Un cambiste expose des billets dans sa cabine sur un marché de Kinshasa le 11 août 2021.
Un cambiste expose des billets dans sa cabine sur un marché de Kinshasa le 11 août 2021.

Comment faire du franc congolais une monnaie assez forte pour reprendre ses droits face à l'omnipotent dollar américain? Serpent de mer de la politique financière congolaise, la "dédollarisation" de l'économie vient d'être remise sur le métier à Kinshasa.

Le dollar américain a fait son nid dans l'ex-Zaïre du temps de l'hyperinflation à quatre chiffres des années Mobutu, à l'instar d'autres pays en proie au chaos, en Afrique et ailleurs.

Trente ans après, le billet vert est partout en République démocratique du Congo, dans les gros contrats et comptes en banque confortables, mais aussi dans les tiroirs caisses des petits commerces ou dans les distributeurs automatiques de billets qui délivrent à la fois dollars et francs congolais.

"Ah bien sûr! Le dollar US est la monnaie de référence, comme l'anglais est la langue de référence. Comment voulez-vous faire du commerce à Dubaï, sinon?", lance un cambiste de rue interrogé au "Château", surnom d'une petite artère de la Gombe, quartier des affaires de Kinshasa, jalonnée de parasols de changeurs de billets.

La part des devises étrangères dans la masse monétaire en circulation dans l'immense pays (2,3 millions de km2) dépasserait les 90%. Impossible dans ces conditions pour les autorités d'avoir le moindre levier monétaire sur leur politique économique.

Trouver la recette

Plusieurs tentatives de "dédollarisation" ont été menées, dont une forcée à la toute fin des années 90 qui a tourné court, entre marché des changes clandestin florissant et récession liée à la guerre dans l'est du pays, qui à ce jour reste en proie à la violence de groupes armés.

Une autre était lancée en 2012, quand le gouvernement fondait de grands espoirs sur la croissance et sur de nouvelles grosses coupures de francs congolais.

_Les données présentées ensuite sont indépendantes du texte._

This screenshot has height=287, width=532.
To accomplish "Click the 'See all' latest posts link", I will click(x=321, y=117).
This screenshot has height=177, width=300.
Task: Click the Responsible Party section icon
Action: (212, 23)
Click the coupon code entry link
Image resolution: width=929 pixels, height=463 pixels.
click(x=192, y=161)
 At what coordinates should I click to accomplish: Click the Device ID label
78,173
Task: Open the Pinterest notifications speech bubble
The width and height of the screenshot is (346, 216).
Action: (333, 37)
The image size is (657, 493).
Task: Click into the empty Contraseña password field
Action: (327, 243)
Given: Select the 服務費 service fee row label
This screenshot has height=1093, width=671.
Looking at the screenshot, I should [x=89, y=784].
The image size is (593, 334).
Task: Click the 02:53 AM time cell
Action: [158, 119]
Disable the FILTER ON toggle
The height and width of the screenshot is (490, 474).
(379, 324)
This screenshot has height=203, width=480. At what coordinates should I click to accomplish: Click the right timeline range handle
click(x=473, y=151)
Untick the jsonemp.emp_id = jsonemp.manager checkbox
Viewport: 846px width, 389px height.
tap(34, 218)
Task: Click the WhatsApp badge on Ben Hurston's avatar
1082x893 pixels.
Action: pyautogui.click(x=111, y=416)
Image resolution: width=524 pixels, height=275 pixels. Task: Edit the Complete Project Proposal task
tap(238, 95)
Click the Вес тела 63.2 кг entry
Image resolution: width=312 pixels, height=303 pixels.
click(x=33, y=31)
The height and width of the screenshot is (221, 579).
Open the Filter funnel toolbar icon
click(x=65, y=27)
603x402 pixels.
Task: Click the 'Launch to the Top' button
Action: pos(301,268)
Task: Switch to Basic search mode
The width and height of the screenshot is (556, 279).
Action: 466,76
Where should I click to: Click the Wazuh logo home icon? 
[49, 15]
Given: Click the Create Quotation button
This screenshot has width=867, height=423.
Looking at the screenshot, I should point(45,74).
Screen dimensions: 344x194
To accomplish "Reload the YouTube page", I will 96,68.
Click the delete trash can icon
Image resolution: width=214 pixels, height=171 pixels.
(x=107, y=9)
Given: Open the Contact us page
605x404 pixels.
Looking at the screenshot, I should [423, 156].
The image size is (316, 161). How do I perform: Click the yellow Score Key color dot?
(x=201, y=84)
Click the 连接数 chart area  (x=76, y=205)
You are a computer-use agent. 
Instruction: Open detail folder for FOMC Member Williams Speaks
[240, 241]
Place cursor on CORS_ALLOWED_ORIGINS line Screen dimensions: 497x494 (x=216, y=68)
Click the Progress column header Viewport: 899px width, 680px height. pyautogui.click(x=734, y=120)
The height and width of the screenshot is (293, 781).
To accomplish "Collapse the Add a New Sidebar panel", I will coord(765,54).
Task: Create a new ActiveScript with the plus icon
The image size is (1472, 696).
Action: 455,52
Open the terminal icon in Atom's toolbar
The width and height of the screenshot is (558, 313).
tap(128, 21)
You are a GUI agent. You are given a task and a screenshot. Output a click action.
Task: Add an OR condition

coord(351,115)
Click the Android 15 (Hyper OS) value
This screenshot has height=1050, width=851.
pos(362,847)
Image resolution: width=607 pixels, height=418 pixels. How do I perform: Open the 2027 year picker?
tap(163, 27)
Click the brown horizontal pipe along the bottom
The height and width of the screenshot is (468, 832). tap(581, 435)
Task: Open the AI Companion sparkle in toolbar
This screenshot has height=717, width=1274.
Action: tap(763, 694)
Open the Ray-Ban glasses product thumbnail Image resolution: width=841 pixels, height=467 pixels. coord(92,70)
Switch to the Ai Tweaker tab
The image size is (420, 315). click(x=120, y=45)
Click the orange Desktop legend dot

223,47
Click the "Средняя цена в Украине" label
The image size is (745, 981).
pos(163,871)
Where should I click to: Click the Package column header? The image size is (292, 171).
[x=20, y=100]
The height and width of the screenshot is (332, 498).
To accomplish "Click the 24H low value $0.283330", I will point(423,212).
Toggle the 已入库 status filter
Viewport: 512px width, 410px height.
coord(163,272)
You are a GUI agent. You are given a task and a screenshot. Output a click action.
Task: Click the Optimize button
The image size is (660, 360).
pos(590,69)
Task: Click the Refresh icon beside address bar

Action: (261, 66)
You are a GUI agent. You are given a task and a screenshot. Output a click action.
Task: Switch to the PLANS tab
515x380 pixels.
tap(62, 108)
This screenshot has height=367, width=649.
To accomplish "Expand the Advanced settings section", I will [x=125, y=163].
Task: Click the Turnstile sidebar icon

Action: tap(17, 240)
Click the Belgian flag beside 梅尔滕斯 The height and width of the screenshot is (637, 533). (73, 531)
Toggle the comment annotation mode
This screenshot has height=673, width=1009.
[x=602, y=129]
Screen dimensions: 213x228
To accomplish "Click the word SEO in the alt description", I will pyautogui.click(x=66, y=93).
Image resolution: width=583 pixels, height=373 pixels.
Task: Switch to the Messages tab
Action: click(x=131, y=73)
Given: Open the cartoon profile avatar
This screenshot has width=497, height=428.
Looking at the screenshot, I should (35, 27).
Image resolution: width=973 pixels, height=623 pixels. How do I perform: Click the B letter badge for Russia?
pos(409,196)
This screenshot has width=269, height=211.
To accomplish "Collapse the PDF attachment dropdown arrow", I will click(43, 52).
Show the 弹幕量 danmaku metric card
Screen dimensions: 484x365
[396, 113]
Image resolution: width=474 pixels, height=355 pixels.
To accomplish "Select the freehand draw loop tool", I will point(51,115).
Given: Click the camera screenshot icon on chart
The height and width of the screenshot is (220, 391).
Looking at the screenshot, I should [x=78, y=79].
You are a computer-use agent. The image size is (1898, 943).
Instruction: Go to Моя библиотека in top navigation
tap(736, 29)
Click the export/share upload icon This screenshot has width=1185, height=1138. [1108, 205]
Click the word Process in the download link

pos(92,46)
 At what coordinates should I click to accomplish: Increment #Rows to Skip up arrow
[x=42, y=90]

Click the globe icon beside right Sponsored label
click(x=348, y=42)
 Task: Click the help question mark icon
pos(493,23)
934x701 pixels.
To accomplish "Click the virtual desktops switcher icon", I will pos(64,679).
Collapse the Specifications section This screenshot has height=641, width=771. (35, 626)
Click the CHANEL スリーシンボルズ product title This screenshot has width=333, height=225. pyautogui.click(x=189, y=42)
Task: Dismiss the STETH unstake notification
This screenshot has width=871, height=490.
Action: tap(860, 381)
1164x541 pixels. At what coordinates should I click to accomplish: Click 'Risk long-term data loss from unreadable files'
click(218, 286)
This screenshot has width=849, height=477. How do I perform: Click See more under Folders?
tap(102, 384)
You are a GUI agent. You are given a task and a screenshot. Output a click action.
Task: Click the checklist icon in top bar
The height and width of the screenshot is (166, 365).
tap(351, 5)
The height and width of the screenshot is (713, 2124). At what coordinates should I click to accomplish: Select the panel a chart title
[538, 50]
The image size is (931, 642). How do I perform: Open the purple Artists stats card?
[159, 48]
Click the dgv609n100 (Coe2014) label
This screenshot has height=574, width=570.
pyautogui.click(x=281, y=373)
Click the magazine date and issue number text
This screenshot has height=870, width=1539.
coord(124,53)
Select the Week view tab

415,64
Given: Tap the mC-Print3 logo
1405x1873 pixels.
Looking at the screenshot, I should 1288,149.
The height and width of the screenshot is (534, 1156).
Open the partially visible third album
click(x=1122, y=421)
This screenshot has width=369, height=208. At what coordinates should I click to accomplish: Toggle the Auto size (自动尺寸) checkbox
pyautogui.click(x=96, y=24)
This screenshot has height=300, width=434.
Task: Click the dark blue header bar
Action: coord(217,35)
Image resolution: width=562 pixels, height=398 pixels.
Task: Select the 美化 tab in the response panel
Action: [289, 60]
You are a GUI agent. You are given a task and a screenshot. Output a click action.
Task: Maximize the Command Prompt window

Mais rien n'y a fait.

Près de dix ans après, les autorités s'interrogent de nouveau sur la manière de faire. Le président Félix Tshisekedi "a appelé à une réflexion profonde pour faire du franc congolais une monnaie forte et stable", indiquait vendredi dernier le compte-rendu du Conseil des ministres.

Ce renforcement améliorerait le pouvoir d'achat des citoyens et pourrait "trouver écho dans l'accélération du processus de dédollarisation", via "une série de mesures visant à utiliser le franc congolais comme unité de compte pour toutes les transactions", ajoutait le texte.

Reste maintenant au gouvernement et à la Banque centrale, dont la nouvelle gouverneure, Marie-France Malangu, est une ancienne fonctionnaire du Fonds monétaire international (FMI), à trouver la recette, dont ils n'ont encore livré aucun détail.

Lors du même Conseil des ministres, Mme Malangu a fait état d'un taux d'inflation mensuel à fin juillet de 0,42%, contre 2,95% à la même période de 2020. Les Congolais constatent par ailleurs une stabilisation très relative du taux de change de leur monnaie à environ 2.000 francs congolais pour un dollar.

Mais ils ont trop connu de galères et de désillusions pour que la confiance se décrète d'un coup de baguette magique.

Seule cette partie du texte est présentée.